* Data under study
>>>

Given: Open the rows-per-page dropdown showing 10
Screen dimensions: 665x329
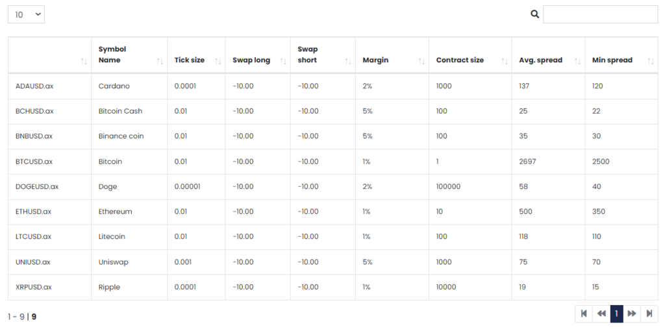Looking at the screenshot, I should coord(26,14).
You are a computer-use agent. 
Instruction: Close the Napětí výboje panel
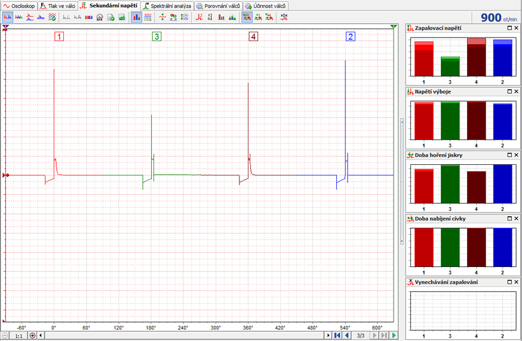(x=517, y=91)
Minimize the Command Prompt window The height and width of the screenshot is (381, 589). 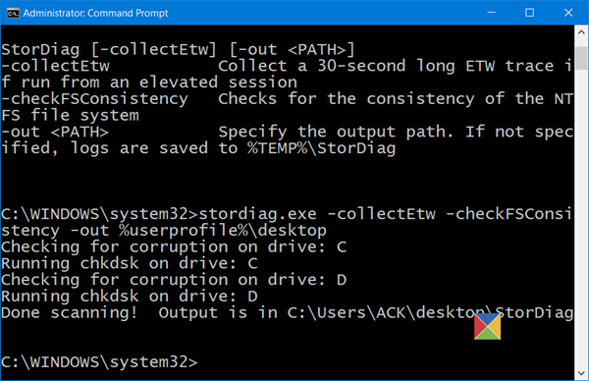492,13
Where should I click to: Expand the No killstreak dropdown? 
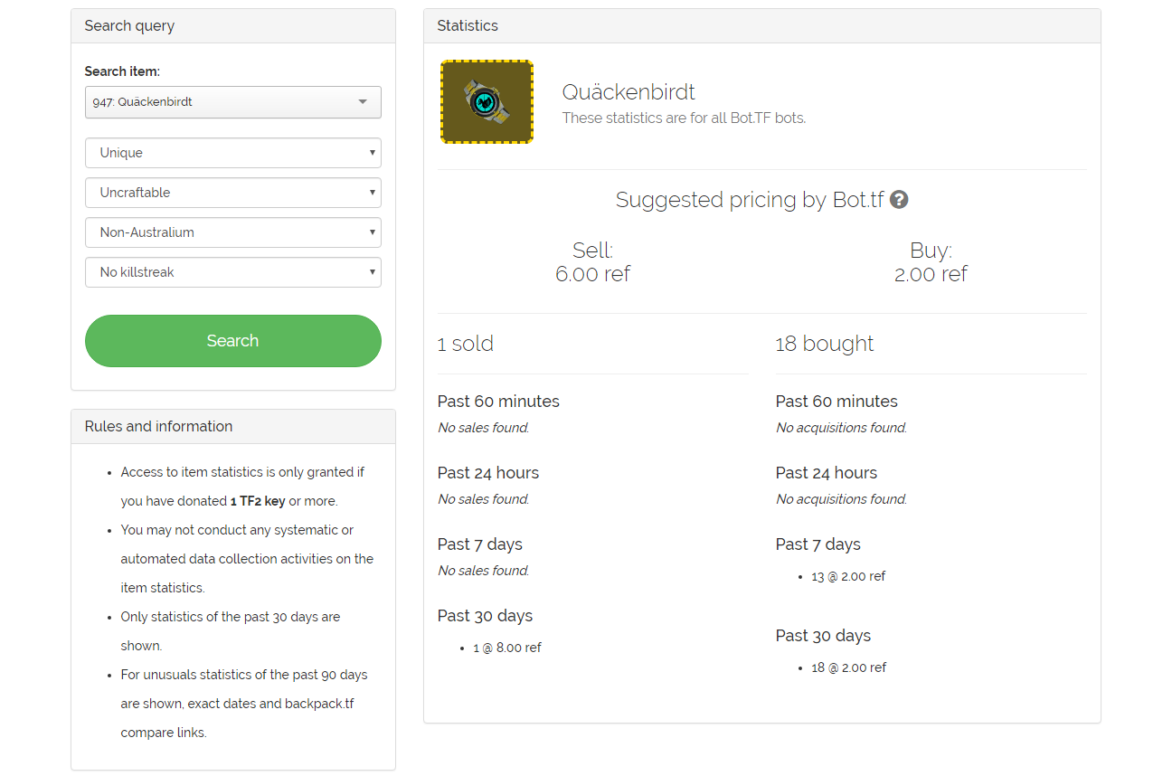click(233, 272)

<<<

Every line from the one holding "Where should I" through the end of the records above must be reproduced verbatim, pictures excepted.

* Task solution
Where should I click to: Expand the No killstreak dropdown? 
click(233, 272)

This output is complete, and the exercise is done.